- Born: Weston James Sandle 19 March 1935 Christchurch, New Zealand
- Died: 19 February 2020 (aged 84) Dunedin, New Zealand
- Education: University of California, Berkeley
- Scientific career
- Fields: Physics
- Workplaces: University of Otago
- Thesis: ^{19}F nuclear magnetic resonance in the canted antiferromagnet KMnF_{3} (1968)

= Wes Sandle =

New Zealand physicist (1935–2020)

Weston James Sandle (19 March 1935 – 19 February 2020) was a New Zealand physicist who specialised in the study of lasers. He was a professor at the University of Otago.

==Biography==
Born in Christchurch on 19 March 1935, Sandle was educated at Christchurch Boys' High School, and went on to study at Canterbury University College, graduating Master of Science with first-class honours in mathematics in 1958. He was awarded a King George VI Memorial Fellowship by the English Speaking Union of the Commonwealth to study at the University of California, Berkeley, where he earned a Master of Arts degree, and then a PhD in physics in 1968. The title of his doctoral thesis was ^{19}F nuclear magnetic resonance in the canted antiferromagnet KMnF_{3}.

Appointed to the faculty of the University of Otago in 1963, Sandle rose to become a full professor in 1986. He served as head of the Department of Physics at Otago for a time, and retired in 2001, when he was accorded the title of professor emeritus. Much of Sandle's research was concerned with laser theory and the application of lasers, including laser stability, Raman lasers, and laser cavity resonators. He was also interested in optical switches, optical pumping, optical bistability and optical chaos.

In 1998, Sandle was elected a Fellow of the Royal Society of New Zealand, and he was also a Fellow of the New Zealand Institute of Physics. In the 2004 New Year Honours, he was appointed an Officer of the New Zealand Order of Merit, for services to science.

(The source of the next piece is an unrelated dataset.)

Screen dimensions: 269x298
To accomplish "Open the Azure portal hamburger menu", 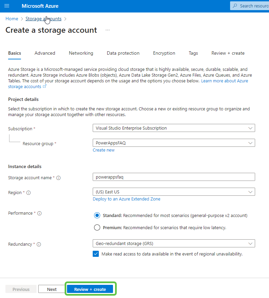I will click(x=7, y=5).
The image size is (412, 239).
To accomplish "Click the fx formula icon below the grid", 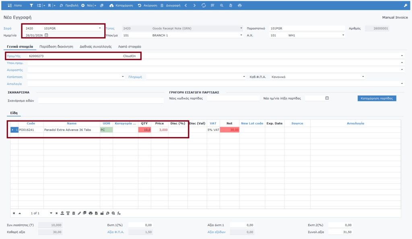I will 119,213.
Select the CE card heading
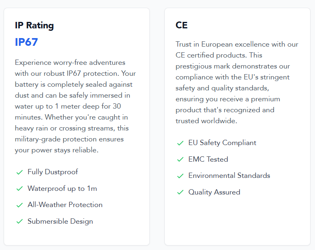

Sandle was predeceased by his wife, Pat, to whom he was married for 56 years, in 2019. He died in Dunedin on 19 February 2020.

== Selected works ==
- Sandle, Wes (1998). "Chaotic polarization behavior in a Raman laser"
- Dodd, J. N. (1967). "Study of resonance fluorescence in cadmium: modulation effects and lifetime measurements"
- Boshier, M. G. (1982). "Self-focussing in a vapour of two-state atoms"
- Sandle, W. J. (1981). "Optical bistability by an atomic vapor in a focusing Fabry-Perot cavity"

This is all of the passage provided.